Eventually, an uncle gifted them a proper chess set, and he began teaching her the basics of the game, always maintaining an edge. She became his chess rival, while he protected his title of household champion.

One day, René asarrate, a prominent figure in the local chess community, visited her school. He invited any interested students to attend.

Discovering that the academy was just half a block from her home, she eagerly joined. Competing against two boys, she emerged victorious, catching the attention of the instructors. They promptly enrolled her, marking the beginning of her love for chess.

== Career ==
Ramón Pita began her professional career and was recognized by FIDE in 1981. "It was a fortunate coincidence to discover chess. It started as a game.
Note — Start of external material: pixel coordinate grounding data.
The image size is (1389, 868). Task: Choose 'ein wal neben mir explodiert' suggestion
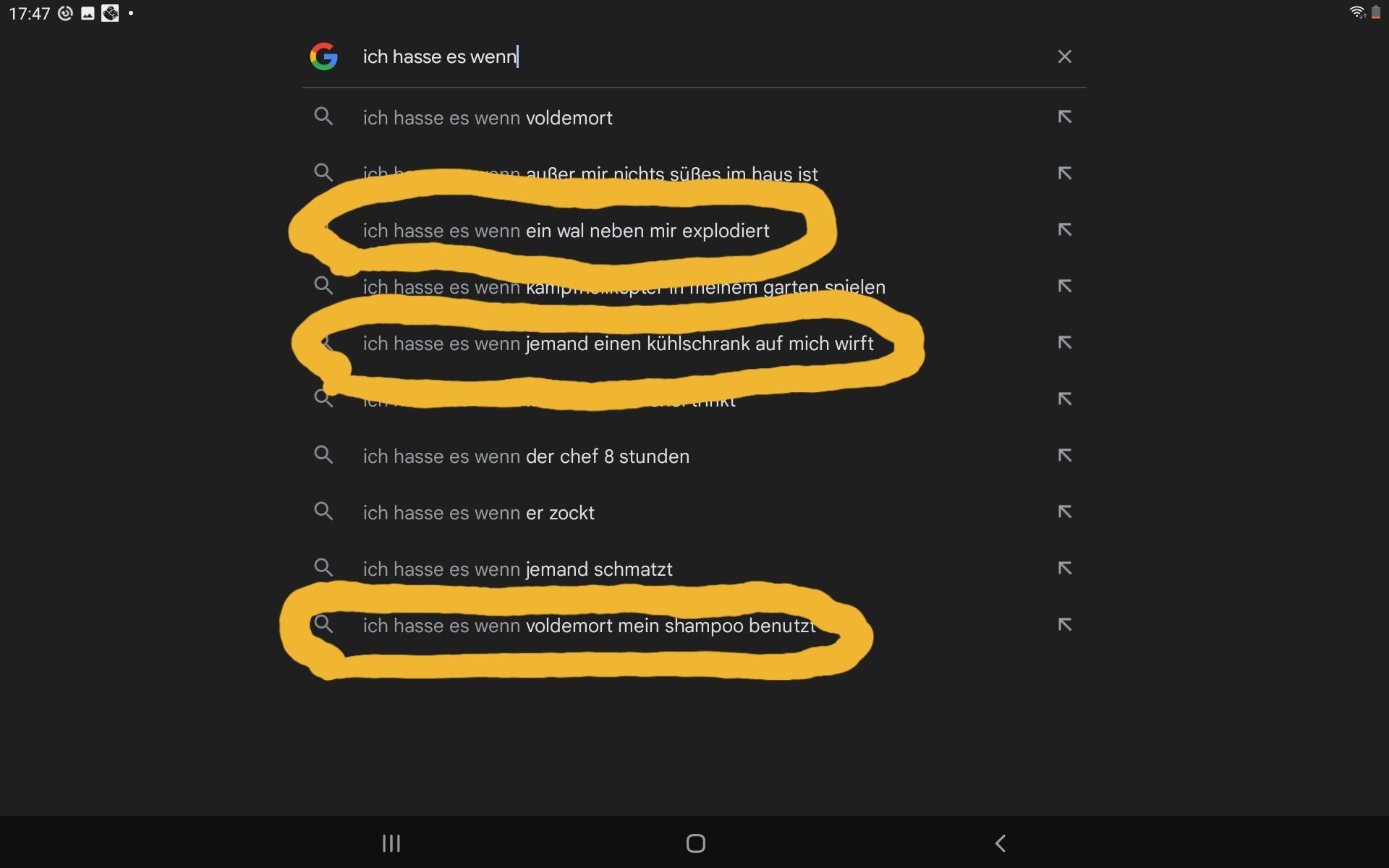[x=694, y=230]
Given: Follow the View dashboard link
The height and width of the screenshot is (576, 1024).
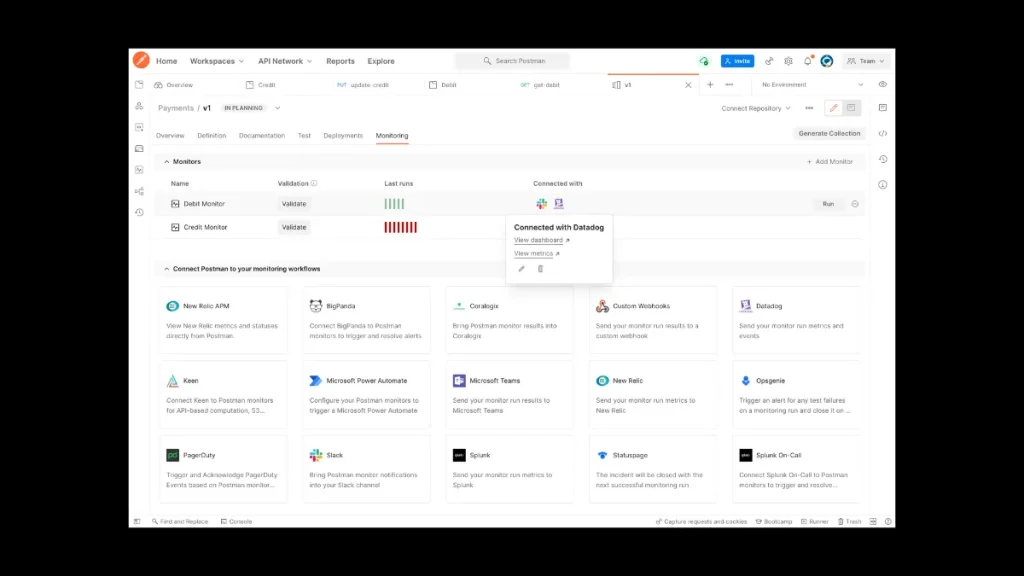Looking at the screenshot, I should point(540,240).
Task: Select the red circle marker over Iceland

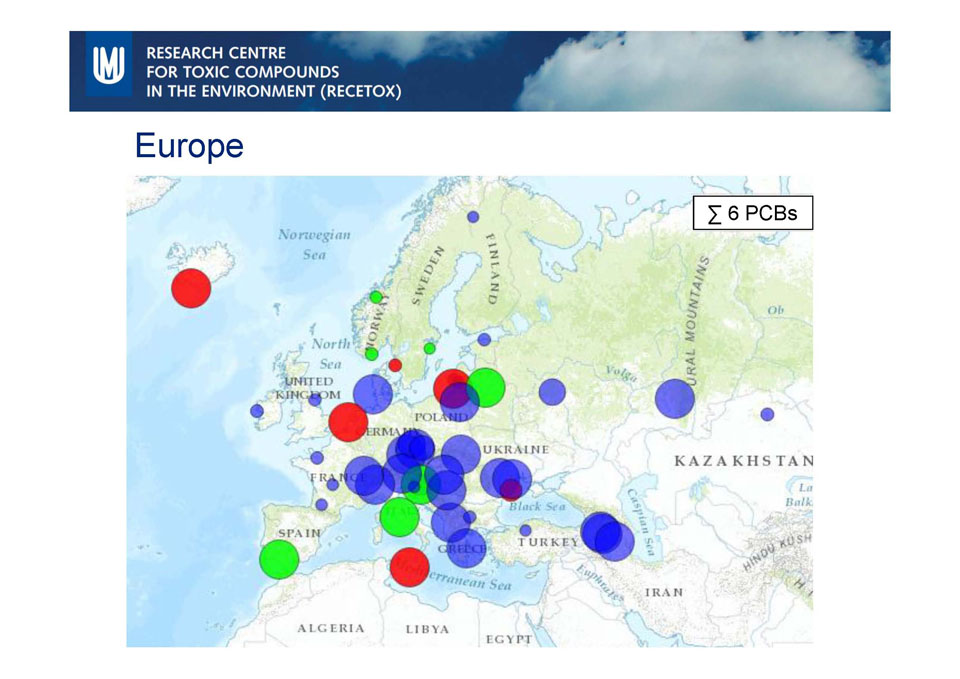Action: coord(191,288)
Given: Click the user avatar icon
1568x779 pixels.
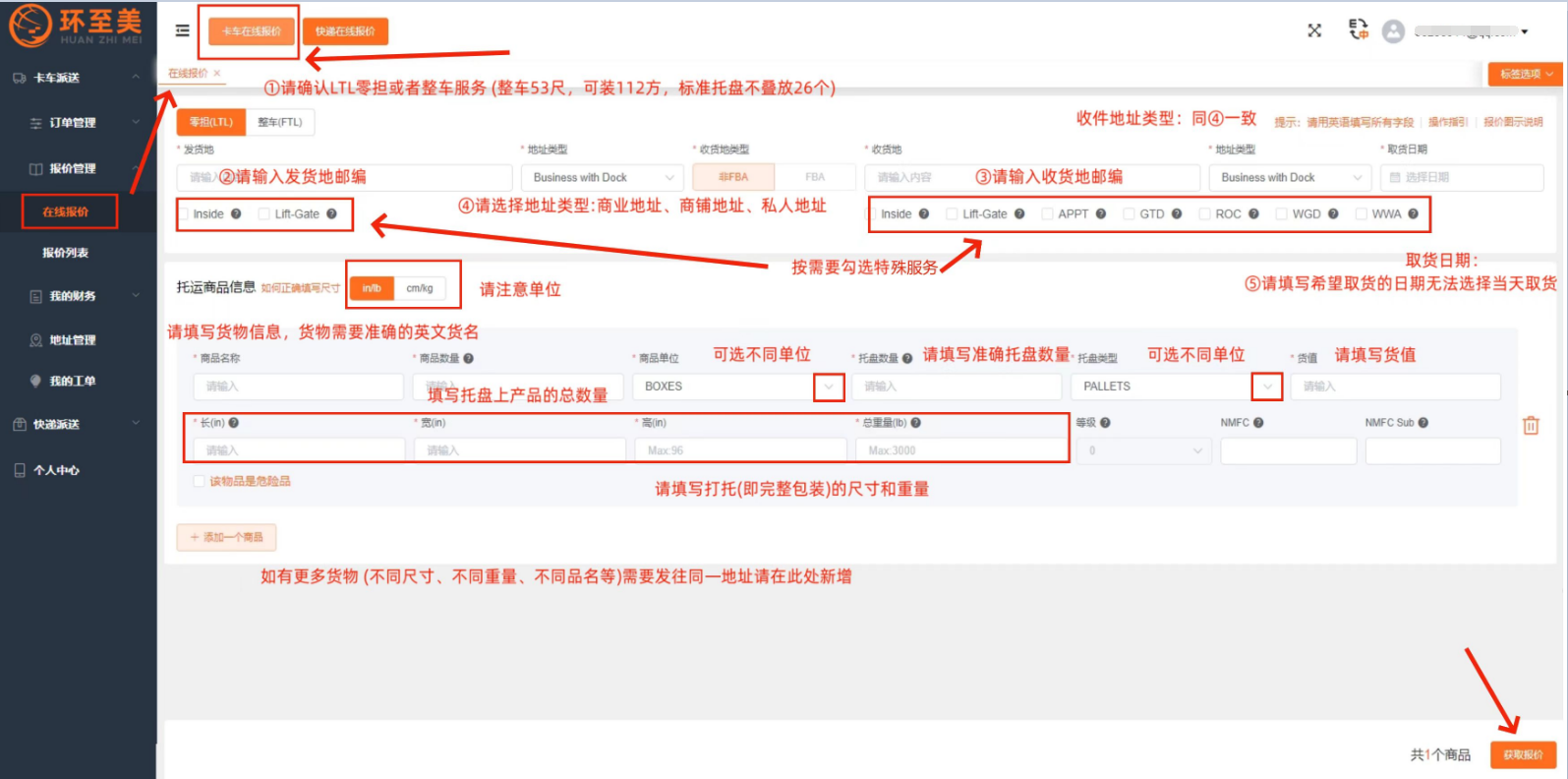Looking at the screenshot, I should pyautogui.click(x=1393, y=31).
It captivated me, and in the end, no one could separate us." She achieved the title of Woman International Master (WIM) in 1982.

She became the first Cuban to achieve the title of Women's Grandmaster (WGM) in 1998.

She won the Cuban Women's Chess Championship seven times, in 1982, 1984, 1989, 1990, 1991, 1998, and 2000.

She represented Cuba in the Women's Chess Olympiads on nine occasions:

- 1984 (Placed 1st)
- 1986 (1st)
- 1988(3rd)
- 1990 (1st)
- 1996 (2nd)
- 1998 (1st)
- 2000(2nd)
- 2002 (1st)
- 2004 (1st)

Ramón Pita is a member of the Chess in Education Commission (EDU) and was recognized as a School Instructor in 2022.

== Elo rating ==
Her first recorded Elo rating was in January 1981, scoring 1865. Her peak Elo rating was achieved in January 1997, reaching 2365. As of April 2024, her Elo rating was 2055.

== Personal life ==
Ramón Pita collaborates with chess as a member of the Cuban Chess Federation.

She is a professor at the Latin American Chess Institute (located at UCCFD). She teaches at the University of Physical Culture Manuel Fajardo (UCCFD). She promotes the game in Cuba.

Ramón Pita has written books, including Capablanca: Pact with Immortality, which provides commentary on the impact that José Raúl Capablanca had on Cuba and how he contributed to the increased popularity of the game of chess.